L’administration Trump, tout en relançant la doctrine Monroe, s’est attaquée à fond à une région du monde qu’elle considère comme son arrière-cour, combinant sécurité nationale, contrôle des ressources et rhétorique de plus en plus agressive à l’égard du Groenland. Les fléchettes de Trump et les siennes, avec la proposition d'acheter le Groenland, ont marqué l'agenda de cette semaine, les dirigeants européens dénonçant une offensive qui menace même la survie de l'OTAN. Une réunion est prévue la semaine prochaine à Washington entre de hauts représentants des États-Unis, du Danemark et du Groenland pour discuter de l'avenir du Groenland.
Mais le conflit couve depuis des mois. Et elle s’est intensifiée depuis fin 2025. En décembre, preuve supplémentaire de cet appétit croissant, les garde-côtes américains ont attribué à deux entreprises, une américaine et une finlandaise, des contrats pour la construction de six navires brise-glace Arctic Security Cutter (ASC), conçus pour traverser et naviguer dans les eaux couvertes de glace et défendre « la souveraineté américaine face aux actions économiques et militaires agressives des adversaires dans l’Arctique ».
Des brise-glaces pour « défendre la souveraineté »
« Les navires défendront la souveraineté des États-Unis, protégeront les routes maritimes critiques, protégeront les ressources énergétiques et minérales et contrecarreront la présence de nos adversaires dans la région arctique », souligne le communiqué du département américain de la Sécurité intérieure. « Les États-Unis sont une nation arctique depuis plus de 150 ans, et nous agissons enfin comme tel sous la présidence de Trump. Nos adversaires continuent de chercher à accroître leur présence dans l'Arctique, donc équiper la Garde côtière de navires de sécurité arctiques contribuera à réaffirmer la domination maritime américaine dans la région », a déclaré la secrétaire d'État Kristi Noem. « La revitalisation des capacités de déglaçage de la Garde côtière américaine est cruciale pour notre sécurité et notre prospérité, et l’annonce d’aujourd’hui constitue une étape importante dans cette direction. »

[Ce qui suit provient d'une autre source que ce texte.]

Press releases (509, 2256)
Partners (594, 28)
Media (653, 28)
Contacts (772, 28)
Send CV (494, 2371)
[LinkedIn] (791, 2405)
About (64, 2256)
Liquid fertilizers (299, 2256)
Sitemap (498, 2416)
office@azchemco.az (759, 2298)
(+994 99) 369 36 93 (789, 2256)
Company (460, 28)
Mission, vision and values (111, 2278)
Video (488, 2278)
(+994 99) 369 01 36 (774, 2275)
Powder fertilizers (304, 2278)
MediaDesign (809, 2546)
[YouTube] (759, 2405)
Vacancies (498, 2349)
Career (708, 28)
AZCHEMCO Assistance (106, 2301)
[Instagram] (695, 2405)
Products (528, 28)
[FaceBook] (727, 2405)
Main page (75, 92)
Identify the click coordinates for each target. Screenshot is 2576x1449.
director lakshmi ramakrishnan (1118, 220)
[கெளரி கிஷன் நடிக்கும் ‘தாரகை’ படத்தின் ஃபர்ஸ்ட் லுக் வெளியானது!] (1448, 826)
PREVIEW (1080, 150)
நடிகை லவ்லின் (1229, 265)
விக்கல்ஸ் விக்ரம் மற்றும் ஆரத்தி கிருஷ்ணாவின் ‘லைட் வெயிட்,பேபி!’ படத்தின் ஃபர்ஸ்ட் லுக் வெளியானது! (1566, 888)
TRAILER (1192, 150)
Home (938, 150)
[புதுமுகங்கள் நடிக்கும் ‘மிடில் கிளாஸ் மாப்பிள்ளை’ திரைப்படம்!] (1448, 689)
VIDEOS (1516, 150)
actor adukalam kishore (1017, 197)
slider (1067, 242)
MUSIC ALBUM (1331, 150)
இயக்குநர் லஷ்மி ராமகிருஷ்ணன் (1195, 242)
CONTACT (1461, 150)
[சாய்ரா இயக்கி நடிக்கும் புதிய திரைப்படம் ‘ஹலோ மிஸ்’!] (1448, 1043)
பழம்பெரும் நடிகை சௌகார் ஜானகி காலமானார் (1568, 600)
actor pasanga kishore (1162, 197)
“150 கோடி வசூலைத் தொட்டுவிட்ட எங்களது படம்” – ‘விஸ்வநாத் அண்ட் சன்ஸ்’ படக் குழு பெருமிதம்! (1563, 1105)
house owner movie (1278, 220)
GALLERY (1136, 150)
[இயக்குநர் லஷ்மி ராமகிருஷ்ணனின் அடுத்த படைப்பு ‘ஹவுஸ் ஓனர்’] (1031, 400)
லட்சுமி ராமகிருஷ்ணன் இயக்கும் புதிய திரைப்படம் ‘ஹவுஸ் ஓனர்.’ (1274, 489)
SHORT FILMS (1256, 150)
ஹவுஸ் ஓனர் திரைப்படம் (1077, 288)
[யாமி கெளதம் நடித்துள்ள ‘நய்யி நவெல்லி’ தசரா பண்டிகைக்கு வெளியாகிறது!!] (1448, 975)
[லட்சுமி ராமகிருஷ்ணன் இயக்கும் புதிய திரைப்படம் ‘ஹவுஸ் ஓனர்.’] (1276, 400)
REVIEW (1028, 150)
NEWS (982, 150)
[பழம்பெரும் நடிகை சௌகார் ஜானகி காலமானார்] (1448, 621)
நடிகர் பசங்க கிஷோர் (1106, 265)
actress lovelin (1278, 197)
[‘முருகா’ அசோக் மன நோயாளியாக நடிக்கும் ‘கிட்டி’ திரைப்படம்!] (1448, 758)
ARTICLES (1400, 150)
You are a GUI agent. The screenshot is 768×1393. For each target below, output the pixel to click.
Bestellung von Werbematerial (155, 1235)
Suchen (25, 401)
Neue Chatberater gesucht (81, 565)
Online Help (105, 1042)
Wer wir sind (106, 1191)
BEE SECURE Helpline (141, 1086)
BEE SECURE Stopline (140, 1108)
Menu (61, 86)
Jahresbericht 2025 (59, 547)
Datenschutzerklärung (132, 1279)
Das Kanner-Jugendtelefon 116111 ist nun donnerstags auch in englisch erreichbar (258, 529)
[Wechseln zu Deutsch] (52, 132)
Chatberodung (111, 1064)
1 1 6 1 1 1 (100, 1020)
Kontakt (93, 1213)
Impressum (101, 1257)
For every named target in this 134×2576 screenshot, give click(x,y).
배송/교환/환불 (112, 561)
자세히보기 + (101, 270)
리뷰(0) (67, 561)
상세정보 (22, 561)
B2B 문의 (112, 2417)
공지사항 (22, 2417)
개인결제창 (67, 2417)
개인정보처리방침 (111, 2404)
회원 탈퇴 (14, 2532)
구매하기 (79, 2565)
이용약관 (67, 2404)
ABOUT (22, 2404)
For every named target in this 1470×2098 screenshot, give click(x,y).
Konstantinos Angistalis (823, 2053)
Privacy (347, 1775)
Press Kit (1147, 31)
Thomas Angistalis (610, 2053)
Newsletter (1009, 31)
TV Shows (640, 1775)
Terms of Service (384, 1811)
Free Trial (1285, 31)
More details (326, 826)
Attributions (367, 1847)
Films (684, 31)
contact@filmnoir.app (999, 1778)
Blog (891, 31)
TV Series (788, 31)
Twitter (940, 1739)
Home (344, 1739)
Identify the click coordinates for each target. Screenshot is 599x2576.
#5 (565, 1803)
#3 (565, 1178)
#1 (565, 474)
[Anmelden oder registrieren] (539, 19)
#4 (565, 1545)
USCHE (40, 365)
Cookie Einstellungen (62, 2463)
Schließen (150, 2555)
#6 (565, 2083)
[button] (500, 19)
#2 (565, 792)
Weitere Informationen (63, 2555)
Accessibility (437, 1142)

Les premiers navires devraient être livrés entre 2028 et 2029. L'objectif est encore plus ambitieux : acquérir jusqu'à 10 navires dans les années à venir. Les garde-côtes américains ne disposent actuellement que de deux brise-glaces polaires, tandis que la Russie en possède une quarantaine. La Finlande jouera un rôle fondamental dans le réarmement. « Les chantiers navals finlandais construisent les meilleurs brise-glaces et les plus grands navires de croisière au monde. Obtenir cette commande de brise-glaces est fantastique pour la Finlande et pour l'ensemble de notre industrie maritime », s'est vanté le ministre finlandais de l'Economie, Sakari Puisto.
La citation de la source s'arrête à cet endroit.